Dernière difficulté, aux yeux de cet économiste
critique : « Le texte ne contient pas vraiment de
remise en cause du modèle allemand orienté vers les
exportations. Or, c'est le débat le plus important, et le
plus urgent, qu'il faut mener en Allemagne ces jours-ci
», estime-t-il, avant de conclure : « Pour moi, ce texte
illustre surtout l'incapacité des sociaux-démocrates du
SPD à formuler une critique radicale contre le modèle
actuel. »
Le groupe de Glienicke, dont la sensibilité politique
est proche de la grande coalition au pouvoir, se serait-il
trompé de débat ? L'urgence, à très court terme, serait-
elle plutôt de débattre des « déséquilibres macro-
économiques » de l'économie allemande ? Depuis la
fin octobre, le Trésor américain, puis le FMI et
enfin la Commission européenne, ont tour à tour
dit leur inquiétude sur l'économie allemande. Obsédée
par son volume d'exportations, l'Allemagne néglige
sa demande intérieure, et accumule des excédents
commerciaux colossaux (plus de 6 % de son PIB
depuis 2007), en particulier grâce au dynamisme
des pays émergents. Or, si les ménages allemands
consommaient davantage des biens européens en
particulier –, cela reviendrait à soutenir, en douceur,
l'ensemble des économies de l'Union.
L'Allemagne « peut faire plus pour aider à
rééquilibrer l'économie européenne », avait déclaré
José Manuel Barroso, le patron de la commission,
à l'automne.

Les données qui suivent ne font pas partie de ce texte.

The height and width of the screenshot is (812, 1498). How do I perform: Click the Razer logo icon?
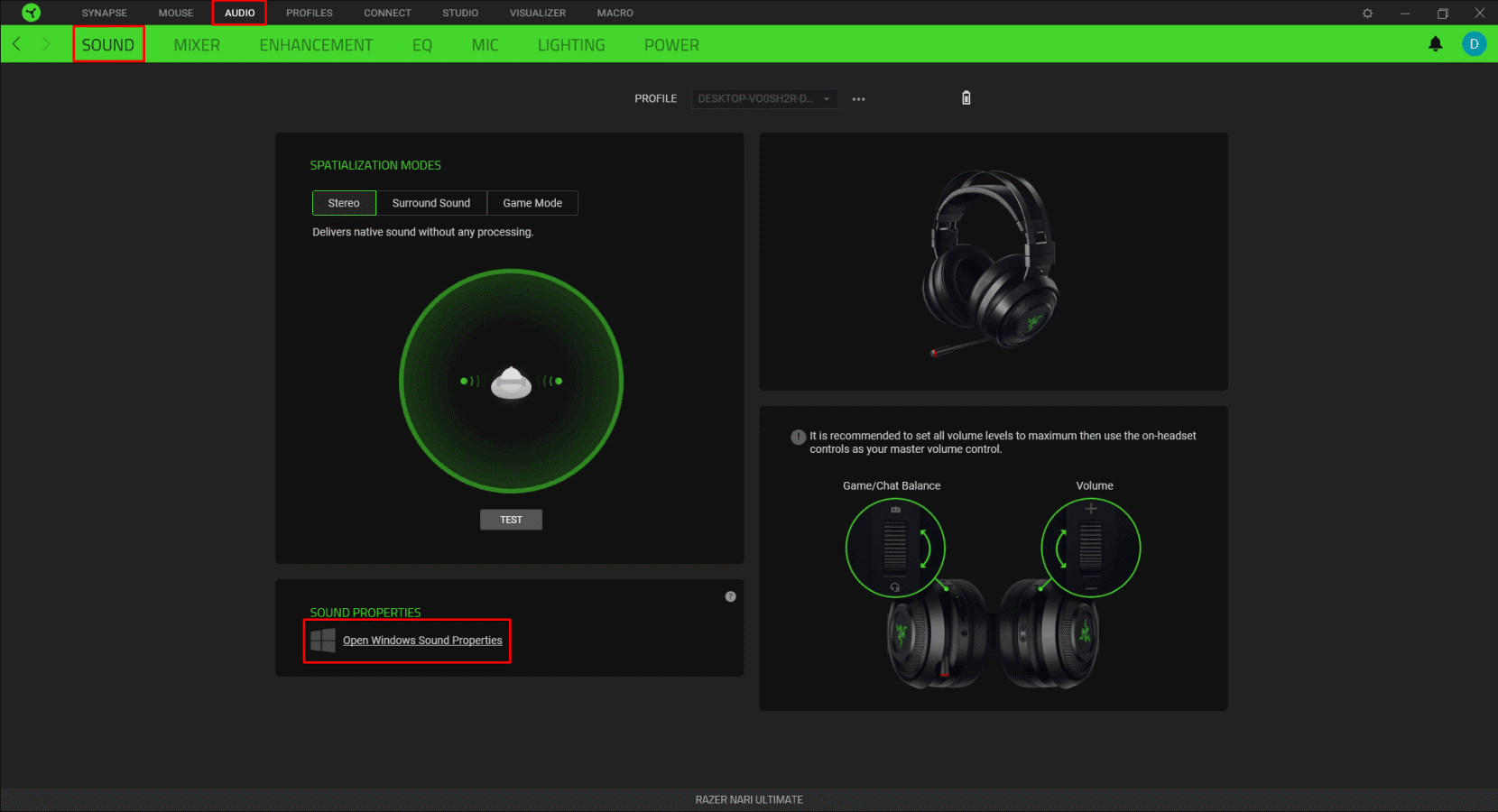point(30,13)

En résumé : suffit-il de relever les
salaires allemands, pour sauver l'Europe ? L'entreprise
s'annoncerait plus simple qu'une renégociation des
traités européens, forcément plus hasardeuse et
lointaine. D'autant que la coalition CDU-CSU-SPD
s'est déjà engagée sur la mise en place lointaine
d'un salaire minimum dans le pays. À moins que
les deux débats architecture d'une zone euro plus
performante, relance des économies d'Europe du Sud
ne puissent être menés de front.
Du côté de Berlin, on fait valoir que l'Allemagne ne
commerce pas seulement avec le reste de la zone euro,
mais bien avec le monde entier : il serait donc crucial
pour la première économie de l'UE de maintenir coûte
que coûte ses niveaux de compétitivité. Mais c'est
bien là toute la question : Berlin pourrait-elle, comme
l'y incitait récemment une économiste du CEPII,
commercialiser davantage avec l'Europe, et moins
avec la Chine ? La discussion n'était pas à l'ordre du
jour du dernier conseil européen de décembre.